In Their Own Words: Jason James "JJ" Ferreira, 3, Manhasset Hills, New York

Image of JJ Ferreria

Fill out a brief Survey and help us make our website more valuable to you. Take the Survey

Disease: Leber congenital amaurosis (LCA), a retinal degenerative disease characterized by severe loss of vision at birth.

Family: Jason (father) and Jennifer (mother)

Diagnosis:
We found out about JJ’s LCA when he was 5 months old. Before that, we saw that he wasn’t tracking objects with his eyes. So we took him to an ophthalmologist, who said there was something wrong with his retina. She then referred us to a specialist who conducts an electroretinogram, or ERG, where wires are connected to contact lenses put on the eyes, which are held open with metal clasps. Lights are flashed, to measure the reactions. As parents, seeing this done to a 5-month-old – dilating his eyes, forcing them open, and holding him, having him screaming; it broke our hearts in pieces.

The doctor delivered the diagnosis in a horrible way. He told us, after the test, “Prepare yourselves to raise a visually impaired child. Get him a guide dog.” He just threw all these things at us. Maybe he does this all the time, and is insensitive to it. But for us, it was a shock. And the doctor didn’t give us any hope. He told us there is no cure, no type of therapy available, no type of treatment.

JJ’s Vision:
We know he sees sharp contrasts and is even able to identify shapes, certain letters he has learned and objects he is familiar with. He doesn't usually bump into things or trip over objects. He has difficulty in bright rooms or when objects don't contrast with the background or floor. He doesn't like bright light or sunlight, which cause him to squint a lot.

Getting Involved with FFB
: The day of JJ’s diagnosis, we contacted the Foundation’s New York office and, right away, we could feel the warmth over the phone. They told us about the research going on, the clinical trials for LCA, and how we’re not alone. Soon, we got involved with the Long Island VisionWalk, where we met so many great people. We decided, after that, that we need to find ways to help our son and others like him. So we’ve dedicated ourselves to the Foundation’s mission.

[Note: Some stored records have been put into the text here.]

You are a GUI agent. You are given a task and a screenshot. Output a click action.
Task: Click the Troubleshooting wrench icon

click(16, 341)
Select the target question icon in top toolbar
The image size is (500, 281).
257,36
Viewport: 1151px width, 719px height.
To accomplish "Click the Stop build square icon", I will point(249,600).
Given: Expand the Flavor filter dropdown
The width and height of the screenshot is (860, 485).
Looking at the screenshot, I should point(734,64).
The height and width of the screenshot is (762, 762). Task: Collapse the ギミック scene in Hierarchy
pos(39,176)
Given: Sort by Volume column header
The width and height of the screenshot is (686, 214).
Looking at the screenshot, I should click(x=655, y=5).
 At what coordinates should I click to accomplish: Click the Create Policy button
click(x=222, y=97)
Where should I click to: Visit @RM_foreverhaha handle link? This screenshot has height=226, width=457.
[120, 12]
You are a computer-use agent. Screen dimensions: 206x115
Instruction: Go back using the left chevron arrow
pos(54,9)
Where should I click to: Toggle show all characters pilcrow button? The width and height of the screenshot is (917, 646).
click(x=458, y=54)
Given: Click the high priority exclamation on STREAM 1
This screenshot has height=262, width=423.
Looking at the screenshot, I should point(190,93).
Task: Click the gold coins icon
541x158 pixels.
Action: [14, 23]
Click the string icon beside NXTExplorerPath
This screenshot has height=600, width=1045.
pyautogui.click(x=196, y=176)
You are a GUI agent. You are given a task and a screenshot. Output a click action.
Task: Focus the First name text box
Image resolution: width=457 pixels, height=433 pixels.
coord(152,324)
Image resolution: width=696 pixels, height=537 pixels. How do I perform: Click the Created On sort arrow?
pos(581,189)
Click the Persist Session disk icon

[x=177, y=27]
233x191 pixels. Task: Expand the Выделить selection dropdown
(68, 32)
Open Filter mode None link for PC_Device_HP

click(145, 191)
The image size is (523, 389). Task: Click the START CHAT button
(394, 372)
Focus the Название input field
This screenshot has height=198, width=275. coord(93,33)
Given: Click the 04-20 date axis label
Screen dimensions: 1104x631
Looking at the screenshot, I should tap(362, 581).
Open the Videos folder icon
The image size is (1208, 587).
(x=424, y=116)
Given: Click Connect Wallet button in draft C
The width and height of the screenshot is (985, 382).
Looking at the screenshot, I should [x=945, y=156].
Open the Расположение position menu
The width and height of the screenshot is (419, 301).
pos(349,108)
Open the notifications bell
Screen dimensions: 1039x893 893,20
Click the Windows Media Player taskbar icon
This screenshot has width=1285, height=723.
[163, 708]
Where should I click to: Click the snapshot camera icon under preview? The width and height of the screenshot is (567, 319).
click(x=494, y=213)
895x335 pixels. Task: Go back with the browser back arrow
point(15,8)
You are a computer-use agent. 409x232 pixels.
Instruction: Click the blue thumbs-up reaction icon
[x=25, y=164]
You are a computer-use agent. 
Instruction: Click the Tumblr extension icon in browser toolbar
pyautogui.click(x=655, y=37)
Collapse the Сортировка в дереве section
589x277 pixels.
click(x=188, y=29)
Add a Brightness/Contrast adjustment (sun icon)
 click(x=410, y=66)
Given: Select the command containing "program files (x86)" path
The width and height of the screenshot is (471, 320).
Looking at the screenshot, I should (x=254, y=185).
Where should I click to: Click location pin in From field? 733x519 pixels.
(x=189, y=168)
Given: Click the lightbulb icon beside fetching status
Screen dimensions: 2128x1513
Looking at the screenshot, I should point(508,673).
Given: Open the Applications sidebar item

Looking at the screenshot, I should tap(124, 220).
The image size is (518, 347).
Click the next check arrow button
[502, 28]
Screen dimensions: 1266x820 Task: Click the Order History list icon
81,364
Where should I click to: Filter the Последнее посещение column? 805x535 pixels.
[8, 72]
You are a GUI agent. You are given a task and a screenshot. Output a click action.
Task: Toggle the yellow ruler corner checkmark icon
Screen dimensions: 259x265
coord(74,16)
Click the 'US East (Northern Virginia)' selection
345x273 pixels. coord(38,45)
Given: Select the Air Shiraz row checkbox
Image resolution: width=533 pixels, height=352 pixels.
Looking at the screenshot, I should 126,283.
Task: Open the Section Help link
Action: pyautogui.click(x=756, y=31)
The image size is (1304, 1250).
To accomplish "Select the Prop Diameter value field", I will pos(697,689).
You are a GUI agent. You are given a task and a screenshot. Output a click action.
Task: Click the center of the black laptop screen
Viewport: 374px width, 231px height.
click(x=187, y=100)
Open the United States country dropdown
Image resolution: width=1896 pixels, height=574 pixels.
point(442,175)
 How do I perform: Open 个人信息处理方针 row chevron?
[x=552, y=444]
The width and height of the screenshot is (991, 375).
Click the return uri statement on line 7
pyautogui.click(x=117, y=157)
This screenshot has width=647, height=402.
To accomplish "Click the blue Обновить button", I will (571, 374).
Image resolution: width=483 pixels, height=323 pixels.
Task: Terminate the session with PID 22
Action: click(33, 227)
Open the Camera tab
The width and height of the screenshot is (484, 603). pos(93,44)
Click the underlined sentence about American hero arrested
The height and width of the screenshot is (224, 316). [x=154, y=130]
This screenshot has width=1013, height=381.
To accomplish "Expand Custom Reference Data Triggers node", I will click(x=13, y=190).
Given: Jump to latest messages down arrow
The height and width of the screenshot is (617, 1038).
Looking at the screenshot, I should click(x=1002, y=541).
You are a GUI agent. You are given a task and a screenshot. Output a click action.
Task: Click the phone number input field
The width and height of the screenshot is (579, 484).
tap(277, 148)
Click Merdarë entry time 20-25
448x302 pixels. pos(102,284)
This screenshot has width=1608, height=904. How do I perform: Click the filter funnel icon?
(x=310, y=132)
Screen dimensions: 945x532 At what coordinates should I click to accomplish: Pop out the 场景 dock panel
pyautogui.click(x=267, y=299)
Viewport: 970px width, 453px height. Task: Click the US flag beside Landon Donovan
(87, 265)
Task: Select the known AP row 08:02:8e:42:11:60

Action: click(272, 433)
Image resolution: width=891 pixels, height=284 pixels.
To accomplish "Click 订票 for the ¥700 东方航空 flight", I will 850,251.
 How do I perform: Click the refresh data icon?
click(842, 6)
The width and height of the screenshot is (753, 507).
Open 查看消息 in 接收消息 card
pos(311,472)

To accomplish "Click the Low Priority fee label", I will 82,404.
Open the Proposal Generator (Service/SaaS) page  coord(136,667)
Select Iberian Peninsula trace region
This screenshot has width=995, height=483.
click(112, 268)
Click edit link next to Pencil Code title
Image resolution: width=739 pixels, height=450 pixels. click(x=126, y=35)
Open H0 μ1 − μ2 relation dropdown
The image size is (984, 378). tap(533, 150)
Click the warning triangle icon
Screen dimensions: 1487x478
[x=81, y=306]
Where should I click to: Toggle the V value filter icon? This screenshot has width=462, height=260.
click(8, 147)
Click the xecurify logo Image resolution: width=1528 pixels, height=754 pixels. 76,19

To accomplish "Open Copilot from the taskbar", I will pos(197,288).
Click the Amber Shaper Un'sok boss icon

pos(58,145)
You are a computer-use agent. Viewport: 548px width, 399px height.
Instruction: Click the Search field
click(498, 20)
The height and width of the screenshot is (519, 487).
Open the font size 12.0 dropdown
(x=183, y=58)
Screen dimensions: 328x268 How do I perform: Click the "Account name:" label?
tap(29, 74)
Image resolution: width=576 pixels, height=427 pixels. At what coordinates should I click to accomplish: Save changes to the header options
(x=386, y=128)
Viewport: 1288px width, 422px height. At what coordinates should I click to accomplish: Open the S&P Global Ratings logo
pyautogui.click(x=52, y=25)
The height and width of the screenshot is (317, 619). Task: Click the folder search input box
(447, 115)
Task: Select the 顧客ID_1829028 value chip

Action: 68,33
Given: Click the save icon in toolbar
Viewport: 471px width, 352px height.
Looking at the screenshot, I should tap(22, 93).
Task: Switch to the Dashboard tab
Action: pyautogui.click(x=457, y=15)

We’ve helped raise more than $20,000 for VisionWalk. We held two “Pitching for a Cure” events at Yankee Stadium, raising about $70,000. And we've held two dinners, with support from the supermarket industry, called “Una Vision Para El Futuro,” or “A Vision for the Future.” It raised $225,000 the first year and $450,000 the second year, with 400 and 600 attendees, respectively. We were also named National Trustees last year. The Foundation encourages everyone to get involved, in whatever ways possible.

The Future:
For now, and in the immediate future, JJ will need some sort of guide, to watch out for him. As he gets older, he may not need that, except in places he’s not familiar with. We’ve noticed that, once he gets a pretty good blueprint for a location, he has a feel for where everything is. In that sense, he will develop some independence. But he won’t be driving, and he’ll probably need a cane and maybe a guide dog. We’re fighting for a cure, but we are raising him as someone with a visual impairment.